Figure 1 Use of FMEA, FRACAS, and Fault trees to prevent errors in processes.

Don’t neglect FRACAS

Both FMEA and FRACAS are useful. Yet, the JCAHO focuses on FMEA. In a sense, this is logical because FMEA is more encompassing than FRACAS. That is, FMEA addresses potential errors, yet can also accommodate observed errors, whereas FRACAS is intended only for observed errors. The problem is that with 98,000 deaths due to medical errors each year, there are a huge number of observed errors and there is the possibility to pay insufficient attention to potential errors if one performs only FMEA.

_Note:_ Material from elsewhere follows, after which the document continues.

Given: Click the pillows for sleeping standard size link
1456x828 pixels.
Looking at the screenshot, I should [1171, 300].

Consider a hypothetical FMEA for a transplant service. Consider two error events:

  1. patient infection after surgery – an observed error
  2. organ selected with incorrect blood type – a potential error

If one goes through the entire service, it is likely that the number of observed error events will cause a ranking problem. Ranking is important because there are limited funds for which to apply to mitigations. So even though selection of an organ with the wrong blood type may have never occurred, it is possible that the selection process is flawed and could benefit from mitigations. Yet, it is also possible that this will not occur because the focus is on observed errors. Hence, one should perform both FMEA and FRACAS, as indicated in Figure 1. This reduces the likelihood of ranking problems since the FMEA will focus on potential problems and the FRACAS will focus on observed problems.

A challenge with FMEAs

As indicated in the above table under “purpose”, use of FMEA is intended to affect the design of a process. Yet, in the medical diagnostics industry, an FDA required hazard analysis for instrument systems (a fault tree / FMEA for hazards) was at times merely a documentation of an existing design. The same issue exists for FMEAs in hospitals, since many FMEAs will be performed for existing processes.

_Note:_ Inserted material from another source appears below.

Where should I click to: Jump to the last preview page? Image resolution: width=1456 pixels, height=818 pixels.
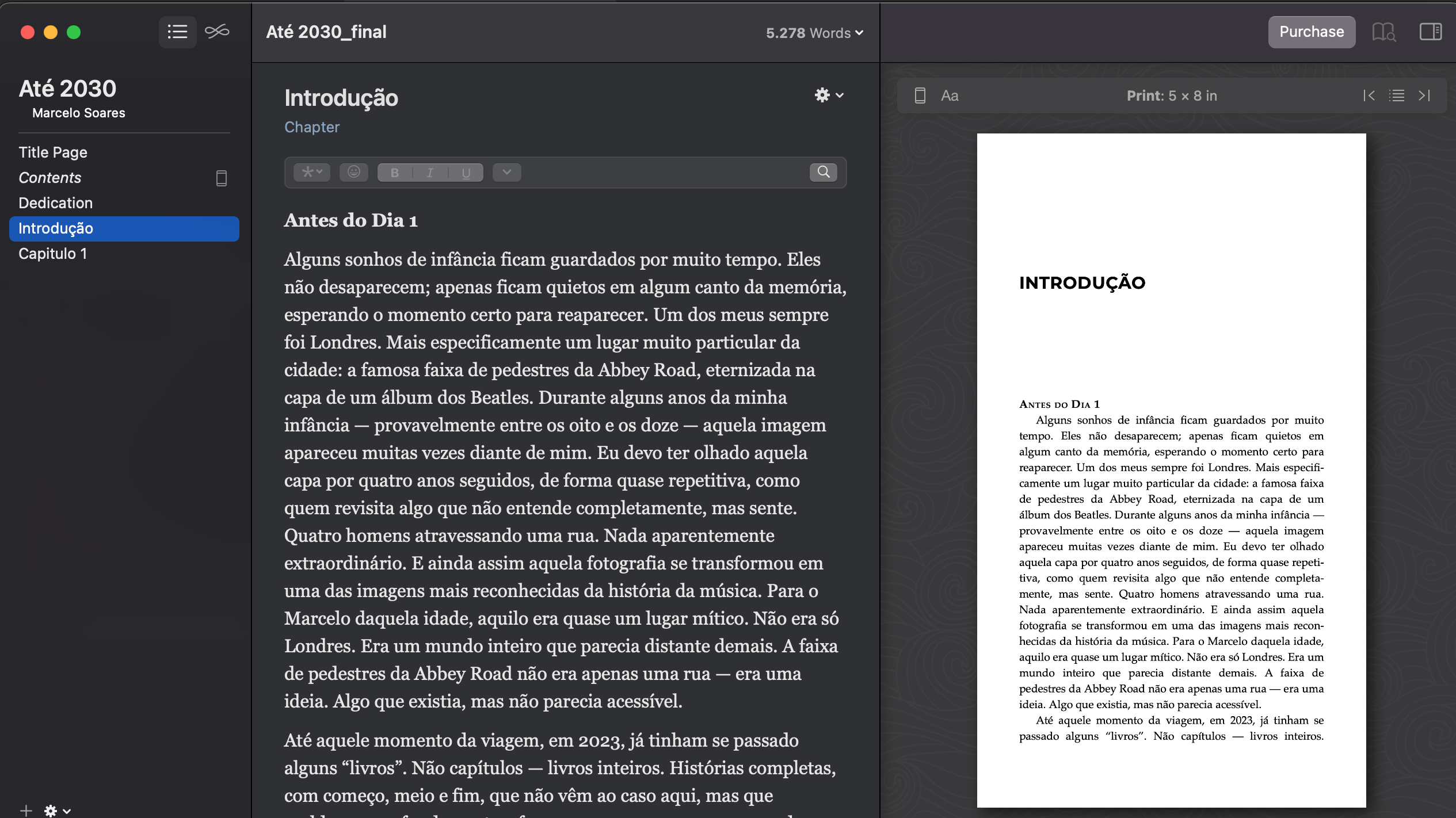[x=1424, y=95]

  1. Berwick, DM. Errors Today and Errors Tomorrow NEJM 2003;348:2570-2572.
  2. Krouwer, JS. There is nothing wrong with the concept of a root cause. Int J Qual Health Care 2004;16:263.
  3. Mil-Std 2155, available at http://www.barringer1.com/mil_files/MIL-STD-2155.pdf
  4. Krouwer, JS. Using a Learning Curve Approach to Reduce Laboratory Error, Accred. Qual. Assur., 7: 461-467 (2002) available at http://krouwerconsulting.com/KrouwerLearningCurve.pdf

1The graphical structure imposed by a fault tree increases the likelihood that a FMEA will be more complete, since a FMEA is basically an unordered list in a table.